The file structure of docker volume is as follows
ubuntu@validator /var/lib/docker/volumes # tree -L 4 . ├── aptos-validator │ └── _data │ ├── db │ │ ├── consensus_db │ │ ├── ledger_db │ │ ├── state_merkle_db │ │ └── state_sync_db │ └── secure-data.json ├── backingFsBlockDev └── metadata.db
ubuntu@VFN /var/lib/docker/volumes # tree -L 4 . ├── aptos-fullnode │ └── _data │ └── db │ ├── ledger_db │ ├── state_merkle_db │ └── state_sync_db ├── backingFsBlockDev └── metadata.db
If we want to achieve fast migrate, of course we have to put the validator node files on the VFN and vice versa. The configuration files on my validator node and VFN are shown below
ubuntu@validator ~/mainnet-vn $ tree . ├── blocked.ips ├── docker-compose-fullnode.yaml #extra file ├── docker-compose.yaml ├── fullnode.yaml #extra file ├── genesis.blob ├── haproxy.cfg ├── haproxy-fullnode.cfg #extra file ├── keys │ ├── validator-full-node-identity.yaml #extra file │ └── validator-identity.yaml ├── validator.yaml └── waypoint.txt
ubuntu@VFN ~/mainnet-fn $ tree . ├── blocked.ips ├── docker-compose-validator.yaml #extra file ├── docker-compose.yaml ├── fullnode.yaml ├── genesis.blob ├── haproxy.cfg #extra file ├── haproxy-fullnode.cfg ├── keys │ ├── validator-full-node-identity.yaml │ └── validator-identity.yaml #extra file ├── validator.yaml #extra file └── waypoint.txt
Where the docker-compose-validator.yaml file we can copy from the validator node then modify the volume name from aptos-validator to aptos-fullnode in 3 places and vice versa.
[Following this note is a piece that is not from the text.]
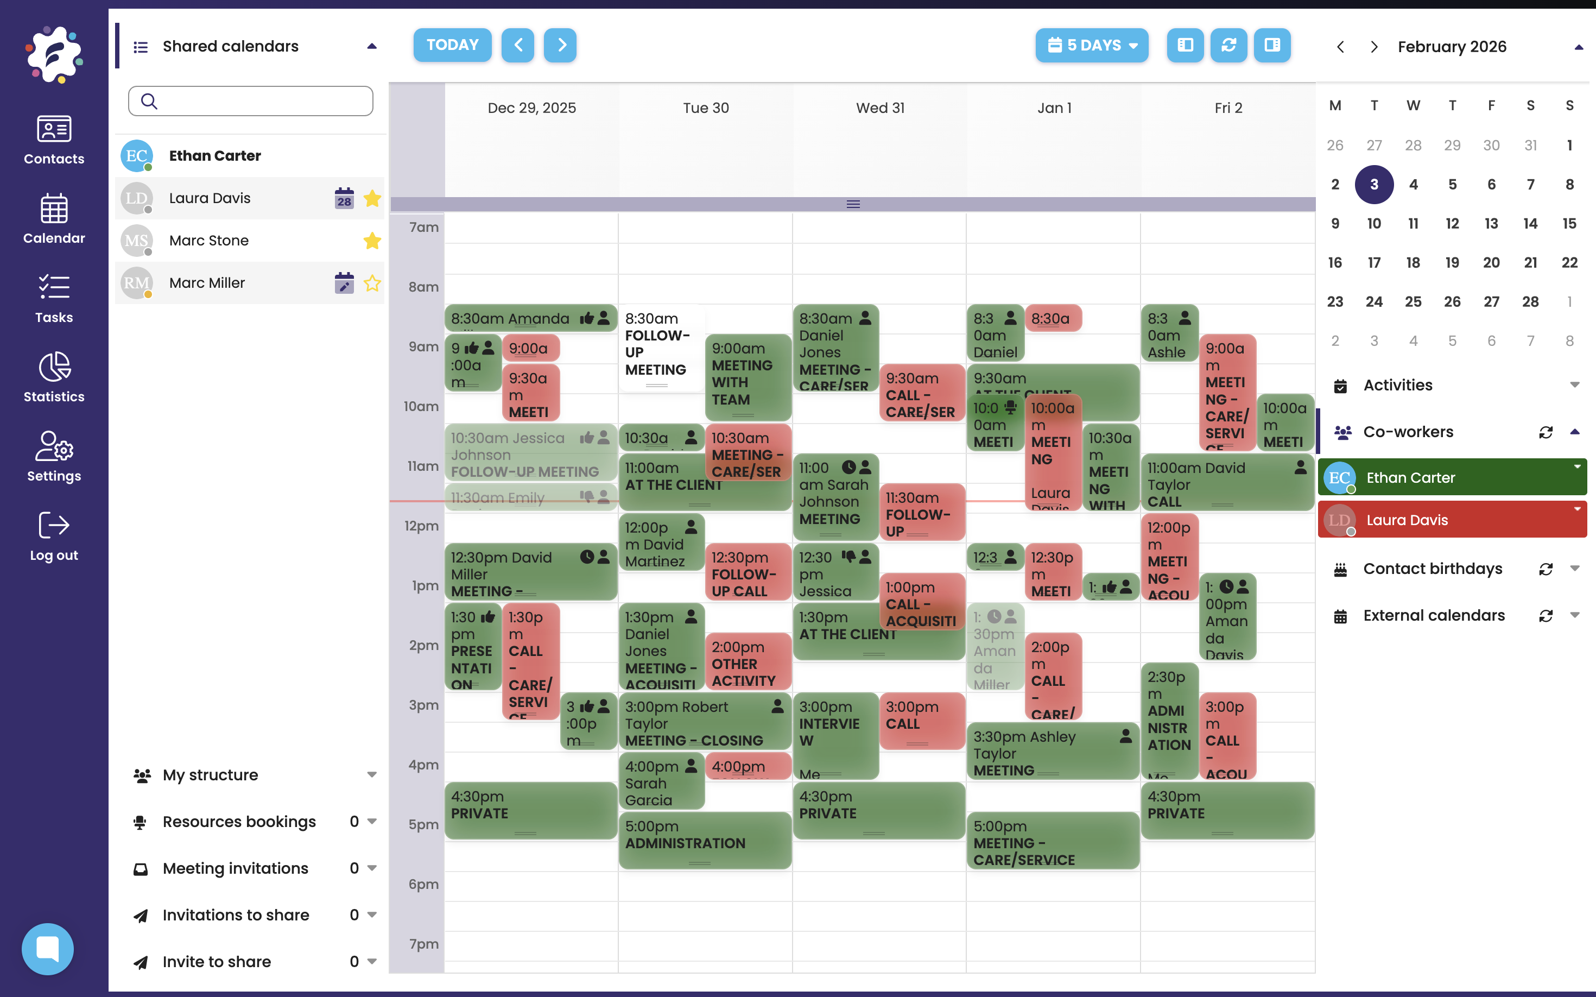
Task: Log out from the sidebar
Action: 54,536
volumes: - type: volume source: aptos-fullnode target: /opt/aptos/data volumes: aptos-fullnode: name: aptos-fullnode
Once we have the files ready then we can modify the DNS resolution, for ppl using IP addresses can run
aptos node update-validator-network-addresses before the epoch is about to change, then open two terminal and ssh to nodes separately.
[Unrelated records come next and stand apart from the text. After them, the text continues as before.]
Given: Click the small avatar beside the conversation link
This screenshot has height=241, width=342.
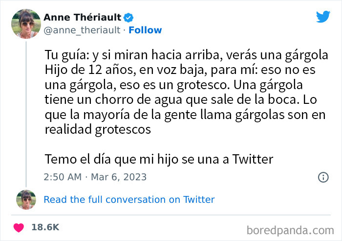Looking at the screenshot, I should (x=26, y=199).
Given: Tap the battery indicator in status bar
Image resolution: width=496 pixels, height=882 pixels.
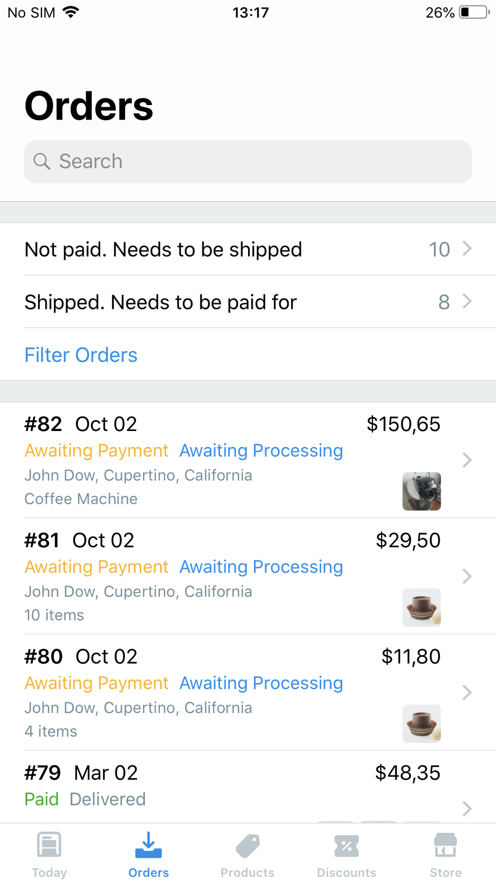Looking at the screenshot, I should 474,12.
Simply stopped the validator node with
docker compose down then stop the VFN and run docker with validator node yaml, It is finished. Just as fast as updating the docker image.
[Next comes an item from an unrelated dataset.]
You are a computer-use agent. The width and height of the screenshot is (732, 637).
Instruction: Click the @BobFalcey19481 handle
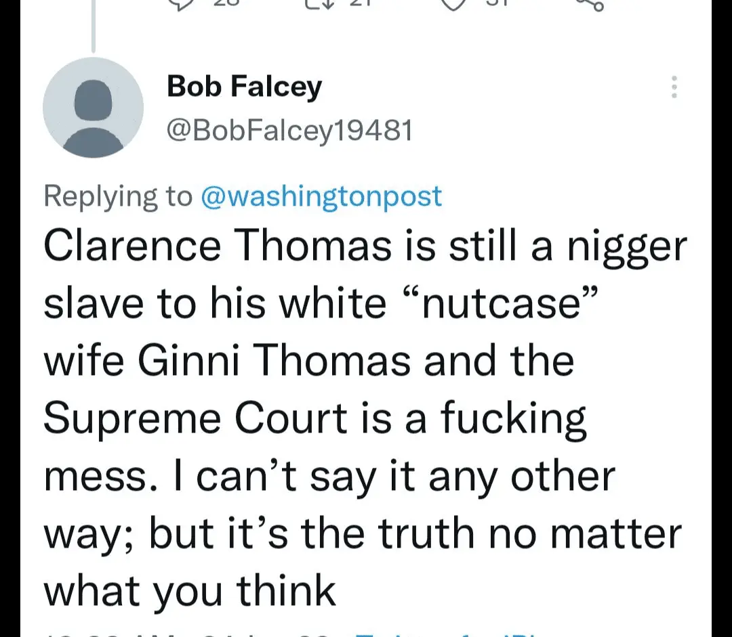tap(289, 129)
docker compose down && mv docker-compose.yaml docker-compose-fullnode.yaml && mv docker-compose-validator.yaml docker-compose.yaml && docker compose up -d
Even if new DNS record is not in effect, the outbound connection can participate in consensus and proposals. Or you can use the following command, but I prefer the longer former to avoid forgetting the -f for subsequent operations
docker compose down && docker compose -f docker-compose-validator.yaml up -d
For community nodes, we can even open an extra terminal to observe the number of proposals and migrate immediately after completing a new proposal since the number of proposals in each epoch is small. If the interval between two proposals is only a few seconds then you are not lucky
watch -n 1 "curl 127.0.0.1:9101/metrics 2> /dev/null | grep "aptos_consensus_proposals_count""
Creating a new full node instead using current VFN
Of course creating a new fullnode and converting it to a validator node is also an choice. You can simply copy all the files on the VFN and remember to modify the validator-full-node-identity.yaml file , this will work.
Jing: Hi, for folks running more than one vfn, please make sure each vfn has a unique identity or it causes issues with our telemetry. If it’s hard for you to set things up that way, please turn off the additional vfns until you are able to sort it out
And since we don’t need to register this node on-chain, we can just change the last few positions of account_address and network_private_key to random hex.